Derrière le costume : la solitude du dirigeant
- Alain Christinet
- 18 sept.
- 2 min de lecture
Introduction
On valorise souvent le dirigeant comme un leader visionnaire, fort, inflexible. Pourtant, derrière cette posture idéalisée, beaucoup témoignent d’un profond sentiment d’isolement. Cette solitude, rarement évoquée, entraîne pourtant des répercussions importantes, tant sur l’équilibre personnel des dirigeants que sur la performance collective des organisations.

Pourquoi les dirigeants sont-ils si seuls ?
La fonction de direction place d’emblée dans une position particulière :
Un rôle attendu de force et de certitude : on projette sur eux l’image d’une autorité sans faille.
Une asymétrie relationnelle : à la différence d’autres collaborateurs, ils n’ont pas de pairs au sein de l’entreprise.
Une confidentialité nécessaire : certaines informations stratégiques ne peuvent être partagées, renforçant encore l’isolement.
L’isolement décisionnel
Prendre des décisions engageantes est la responsabilité première du dirigeant. Mais ce pouvoir s’accompagne d’un fardeau :
Décider sans filet, parfois dans l’incertitude.

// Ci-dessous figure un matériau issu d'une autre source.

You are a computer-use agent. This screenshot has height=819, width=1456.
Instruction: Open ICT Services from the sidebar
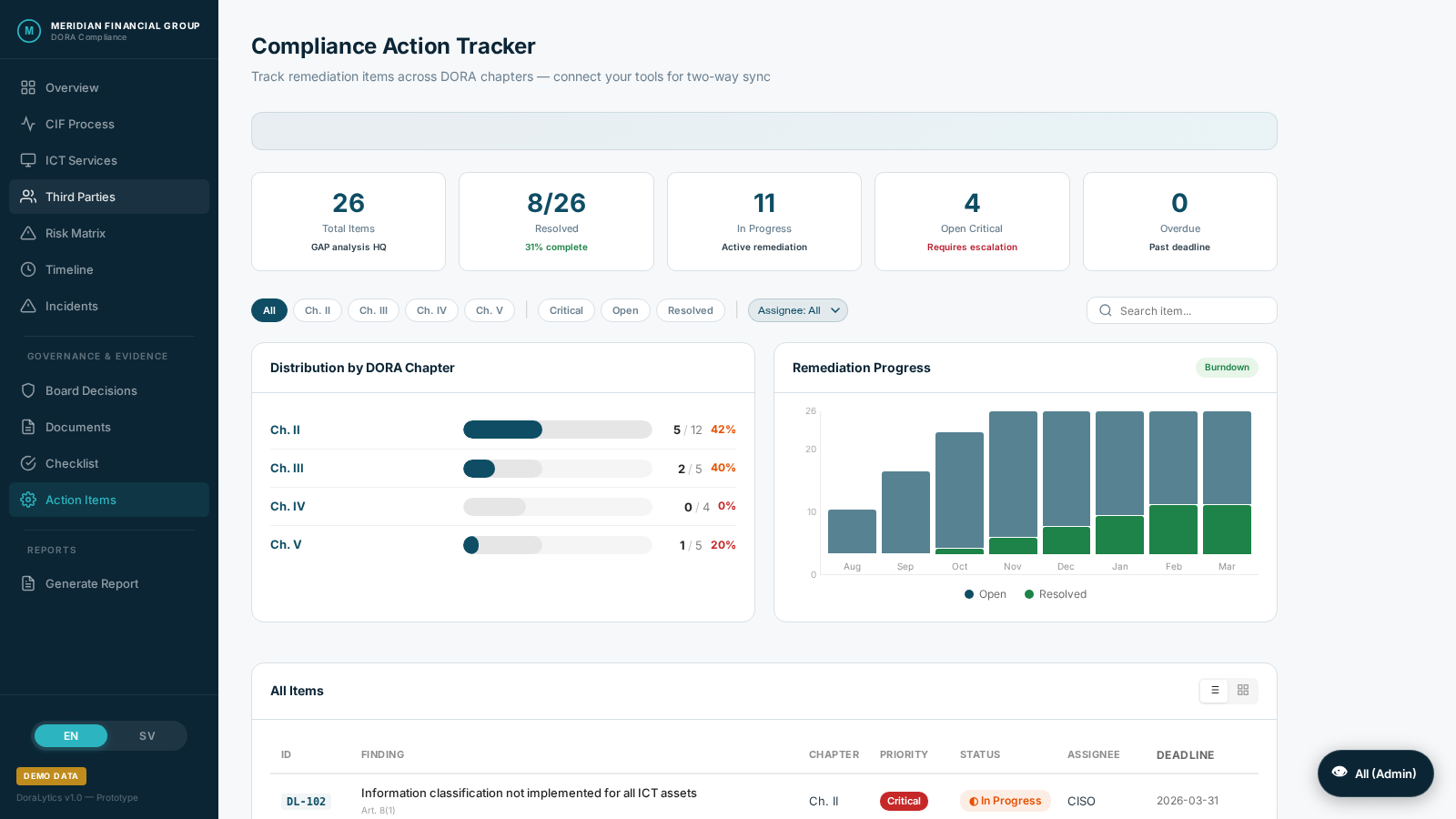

Assumer des dilemmes moraux, comme annoncer des licenciements ou restructurer un service.
Gérer des crises sans se plaindre, ni vers le haut (par peur de montrer sa fragilité ou ses doutes au Conseil d’administration ou au propriétaire), ni vers le bas (pour ne pas fragiliser les équipes).
Le coût humain du silence
Cette solitude n’est pas sans effets :
Une charge mentale et émotionnelle élevée.
Des risques accrus de stress, d’épuisement, voire de burnout.
Une altération progressive des relations sociales, parfois jusque dans la vie privée.
Selon une enquête internationale menée par Harvard Business Review, près de la moitié des dirigeants affirment se sentir seuls dans leur rôle – et un sur trois estime que cela affecte négativement leur performance.
Le mythe de l’invulnérabilité
Pourquoi est-il si difficile pour un dirigeant de dire « je ne sais pas »» ? Parce que la culture managériale reste imprégnée du culte de l’image et de la performance. Reconnaître sa vulnérabilité est encore perçu comme un risque pour l’autorité, alors qu’il s’agit au contraire d’une forme de lucidité et de maturité.
Briser l’isolement : des pistes concrètes
La solitude du dirigeant n’est pas une fatalité. Plusieurs leviers existent :
Se créer un cercle de confiance : coach, mentor, pairs extérieurs.
Développer une relation de confiance authentique avec le.la président.e du Conseil d’administration
S’ouvrir à des espaces de parole confidentiels : groupes de codéveloppement, réseaux de dirigeants.
Promouvoir un leadership plus authentique et collectif : partager les responsabilités, instaurer une culture du feedback.
Pour l’essentiel
La solitude du dirigeant dit beaucoup de la manière dont nous concevons encore le leadership : autorité, invulnérabilité, performance sans faille. Mais un pouvoir plus humain, capable de s’appuyer sur la confiance et l’authenticité, n’affaiblit pas le dirigeant : il renforce durablement son impact. Faire place à la vulnérabilité, c’est transformer un isolement subi en un leadership partagé et porteur de sens.